Morze łez płynie... Odszedł od nas największy rodak - Jan Paweł II. W godzinie śmierci w Legnicy zabiły dzwony, przed pomnikiem Ojca Świętego wielu ludzi zapala znicze i modli się za Ojca Świętego. Wielu o śmierci Jana Pawła II dowiedziało w kościele podczas modlitewnego czuwania. „Odszedł wielki Papież, największy autorytet, z jakim świat się spotkał” - powiedział biskup Stefan Cichy, który 30 kwietnia po uroczytym wprowadzeniu do katedry przejmie obowiązki Biskupa Legnickiego. „Z bólem przyjęliśmy wiadomość o odejściu z tego świata Ojca Świętego, ale musimy patrzeć na to oczyma wiary” - mówi Biskup Tadeusz Rybak.
Ks. Józef Lisowski, kanclerz legnickiej Kurii Biskupiej, którzy kilka tygodni temu spotkał się z Ojcem Świętym, powiedział: „Boję się teraz cokolwiek mówić, by słowa te nie były puste”.
Smutek, ale również radość i pokój pojawiły się w sercach legniczan na wieść o śmierci papieża. To był wspaniały Człowiek, Świadek wiary, kochający Ojciec - tak najczęściej wspominają go ludzie. Zostawił nam swój testamen do wypełnienia, teraz nasza kolej - mówi pan Bronisław. Papież nauczył nas, jak dobrze żyć, teraz trzeba zrobić wszystko, by go nie zawieść.
„On nas zauważał, słuchał i rozumiał” - tak wspominają Jana Pawła II legnicccy studenci. Informacja o śmierci Papieża wywołała w nich smutek, ale również refleksję. „Teraz my musimy nieść ewangelię dalej. On patrzy na nas z góry, a to zobowiązuje - mówi Monika. Papież do tej pory prowadził nas za rękę, musimy się teraz usamodzielnić - mówi Dawid. My, młodzi, mamy tworzyć cywilizację miłości. Pozostaje mieć nadzieję, że nauczanie Papieża i jego świadectwo nie pójdą w zapomnienie. Na wieść o śmierci Jana Pawła II w oczach większości ludzi pojawiły się łzy. Jednak dla wielu są to łzy radości i szczęścia. - Mamy nowego przyjaciela w niebie - mówi Iza z duszpasterstwa akademickiego w Legnicy. - Papież pokazał nam drogę, wystarczy nią teraz pójść - dodaje.

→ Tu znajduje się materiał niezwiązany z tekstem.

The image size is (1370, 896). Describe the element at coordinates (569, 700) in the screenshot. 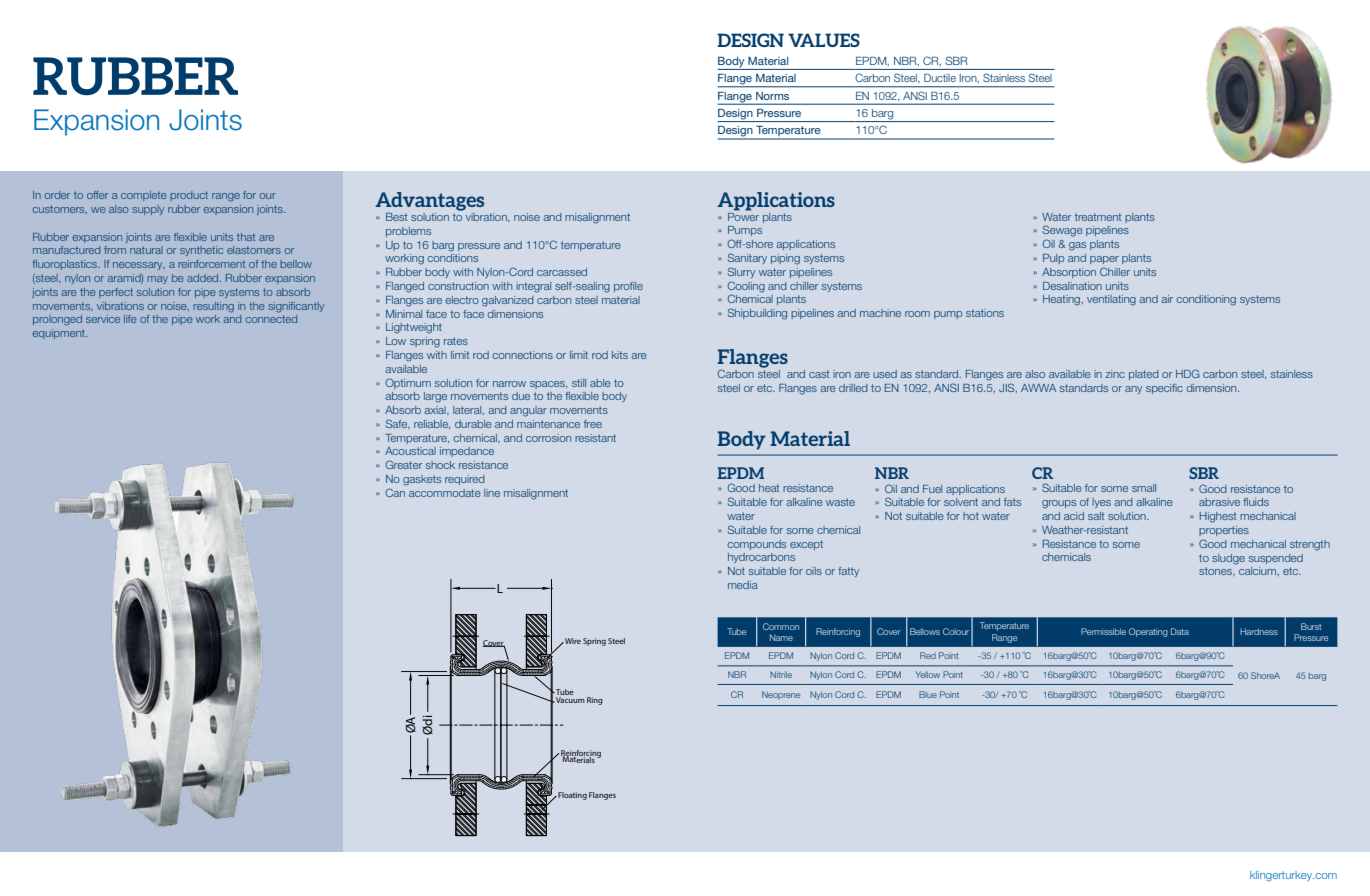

„Nie ma solidarności bez miłości”- mówił do nas Ojciec Święty podczas siódmej pielgrzymki do Ojczyzny. Dziś możemy powiedzieć, że cała Polska solidarnie modli się w intencji zmarłego Rodaka. Ks. Marian Kopko z Polkowic - kapelan „Solidarności” Zagłębia Miedziowego powiedział Radiu PLUS, że słowa Ojca Świętego nie poszły wówczas na wiatr. „Jestem Bogu wdzięczny za tego Papieża, który towarzyszył mi podczas studiów i przez całe moje kapłaństwo - dodaje kapelan „Solidarności”. Na znak żałoby flagi papieskie i narodowe zostały przyozdobione kirem, a kapłani odprawiający Msze Święte mają przypięte do ornatów czarne wstążeczki.
„Tato, dobry Ojciec, Przyjaciel młodzieży” - tak najczęściej mówią o Ojcu Świętym legniccy studenci. Od momentu pogorszenia się jego stanu zdrowia młodzi trwali na modlitwie w kościele św. Józefa w Legnicy. Teraz modlą się o pokój wieczny dla Niego. Dodajmy, że do dnia pogrzebu studenci codziennie gromadzili się w kościele św. Józefa przy ul. Lwowskiej w Legnicy. Msza św. i modlitewne czuwanie rozpoczynały się o 17.30. Co dalej? Jak potoczą się losy Kościoła i świata? Takie pytania coraz częściej padają z ust różnych ludzi. Młodzeż i studenci są jednak pełni ufności i nadziei. Mówią, że teraz przyszedł czas, żeby nauczanie i słowa Jana Pawła II wcielać w życie.